Regulatory changes made during the COVID-19 public health emergency (PHE) that relaxed
criteria for take- home dosing (THD) of methadone offer an opportunity to improve
retention in care with a lifesaving treatment. Methadone is a highly effective medication
for treating opioid use disorders (OUD) that is provided in opioid treatment programs
(OTPs). Yet, longstanding regulatory restrictions limit the availability of methadone as
well as create demands that heavily burden clients by requiring frequent visits to
clinics. The rationale for these regulations is to safeguard against diversion and
overdoses from methadone. Yet, the history and application of methadone regulations stem
from stigmatized and racist notions of people with OUD. Most OTPs are located within
communities with predominantly Black/African American or Latinx populations.

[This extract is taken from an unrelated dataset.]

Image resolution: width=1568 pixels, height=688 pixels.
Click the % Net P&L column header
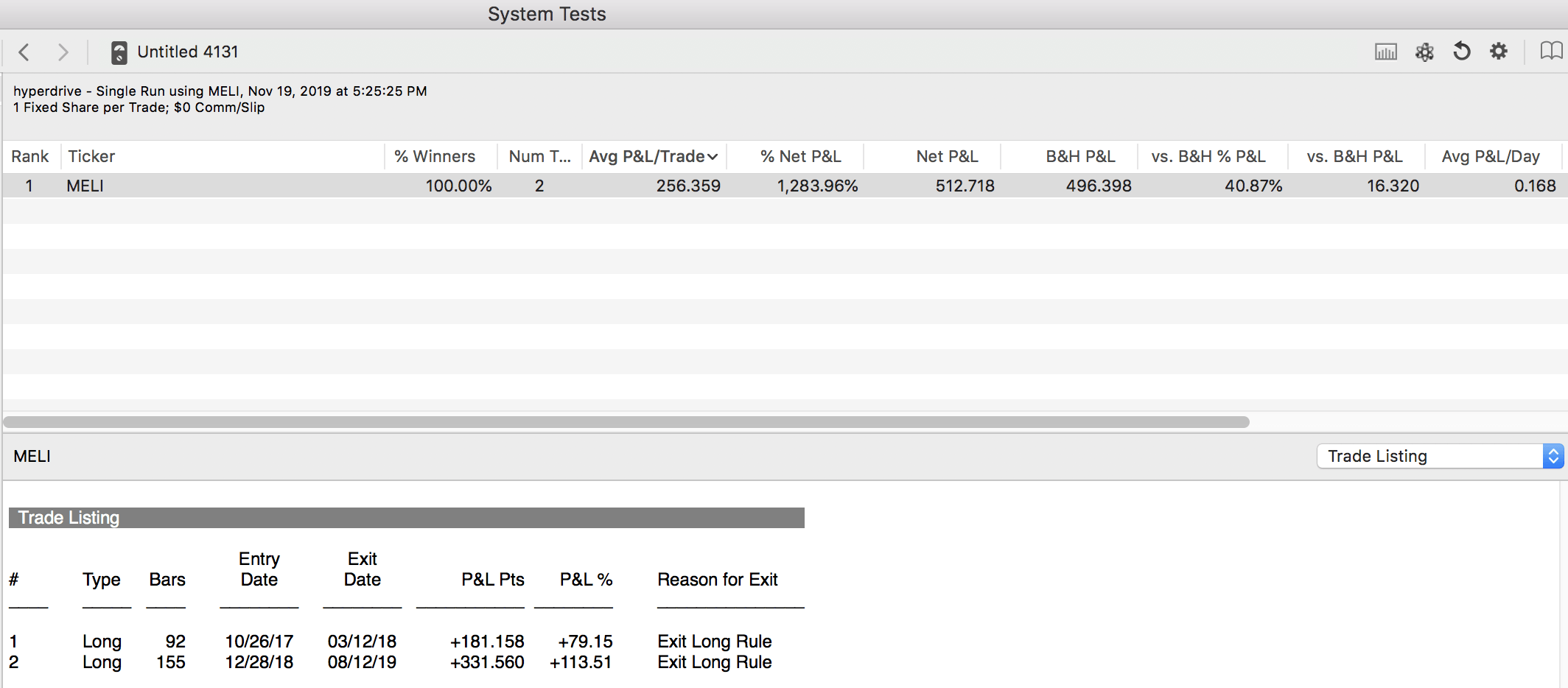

Consequently, Black/African American and Latinx individuals have greater access to
methadone than other, less restricted, medications for OUD. Within OTPs, Black/African
American and Latinx individuals are less likely to receive adequate dosing levels of
methadone and have lower retention than non-Hispanic White clients. More flexible THD may
help address disparities in care. Currently, there is a national debate about balancing
safety concerns over more flexible THD against the benefits of client retention and
quality of life. Low offering of THD in many OTPs suggests a need for new data-driven
interventions to encourage changes in engrained clinical workflows and long-standing
stigmatizing beliefs about OUD clients. OTP leadership and staff express concern about
misapplying regulatory flexibility, of iatrogenic effects of greater THD, and about legal
liability from overdoses or diversion. Finally, financial concerns mount for
organizations that have long based their business models on billing for frequent
in-person medication dispensing. This project stems from a well-established
academic-public partnership in New York State between the Office of Addiction Services
and Supports (OASAS) and research collaborators from New York University, Cornell
University, and the University of Connecticut. The investigators propose a two-part
project to develop then test a multidimensional OTP intervention to address clinical
decision making, regulatory confusion, legal liability concerns, capacity for clinical
practice change, and financial barriers to THD. The intervention will include OTP THD
specific dashboards drawn from multiple State databases. The approach will be informed by
the Health Equity Implementation Framework. In year 1, the investigators will employ an
explanatory sequential mixed method design to combine analysis of large state
administrative databases-Medicaid, treatment registry, THD reporting-with qualitative
interviews to refine the intervention. In years 2-5, the investigators will conduct a
stepped-wedge trial with 36 OTPs (~10,800 Medicaid clients/yr) randomized to 6 cohorts of
a six-month long clinic-level intervention over three years. The trial will test the
effects of the intervention on 1) THD; 2) retention in care; and 3) adverse healthcare
events. The investigators will specifically examine the effects of the intervention for
Black/African American and Latinx clients.